>> Start Supplied material
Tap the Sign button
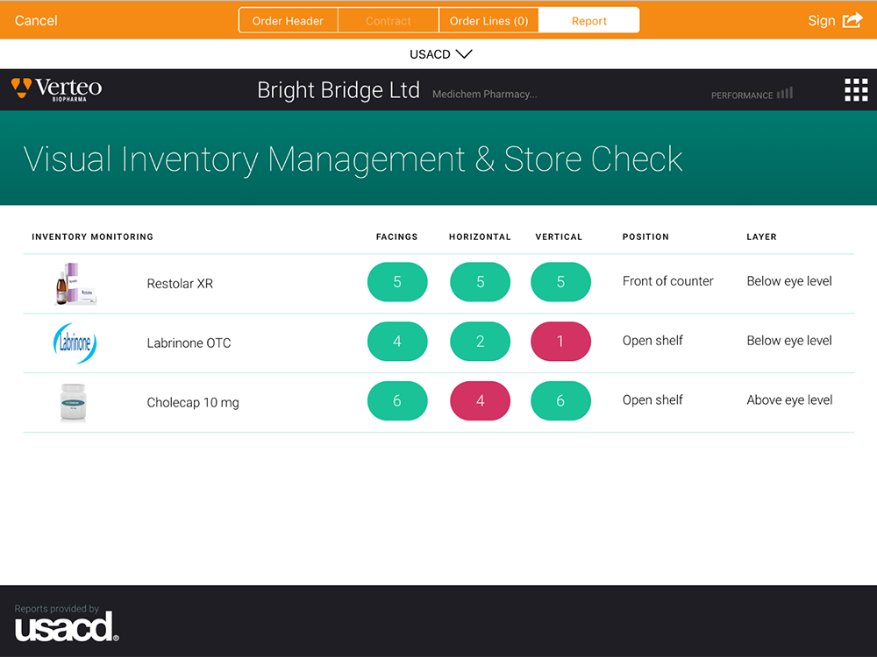The height and width of the screenshot is (657, 877). tap(821, 21)
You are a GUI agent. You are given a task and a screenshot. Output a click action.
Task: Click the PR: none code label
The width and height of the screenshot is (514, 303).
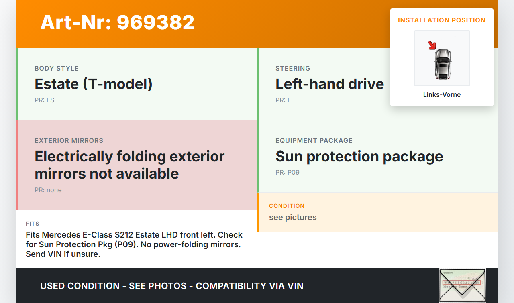(48, 190)
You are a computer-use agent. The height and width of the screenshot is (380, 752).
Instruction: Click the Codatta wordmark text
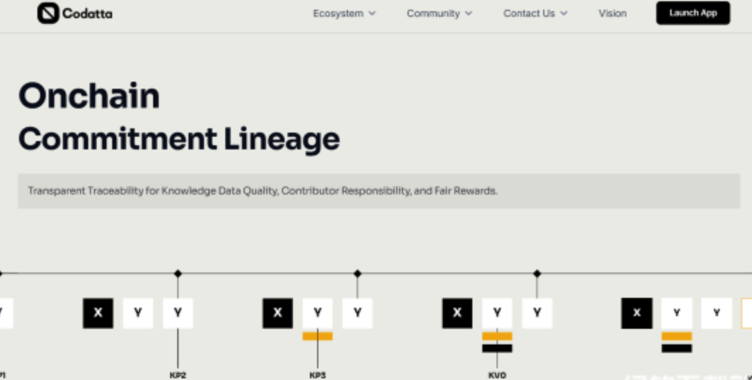click(88, 14)

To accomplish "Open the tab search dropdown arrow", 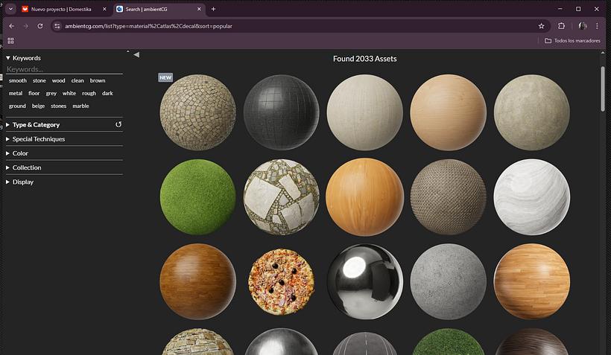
>> End Supplied material
• **Request**
Quote all of the data above word for word, leaving the pictures out.

• **Solution for this problem**
Tap the Sign button
The height and width of the screenshot is (657, 877). tap(821, 21)
You are a GUI agent. You are given a task and a screenshot. Output a click action.
Task: Click the PR: none code label
The width and height of the screenshot is (514, 303).
(48, 190)
You are a computer-use agent. The height and width of the screenshot is (380, 752).
Instruction: Click the Codatta wordmark text
click(88, 14)

To accomplish "Open the tab search dropdown arrow", 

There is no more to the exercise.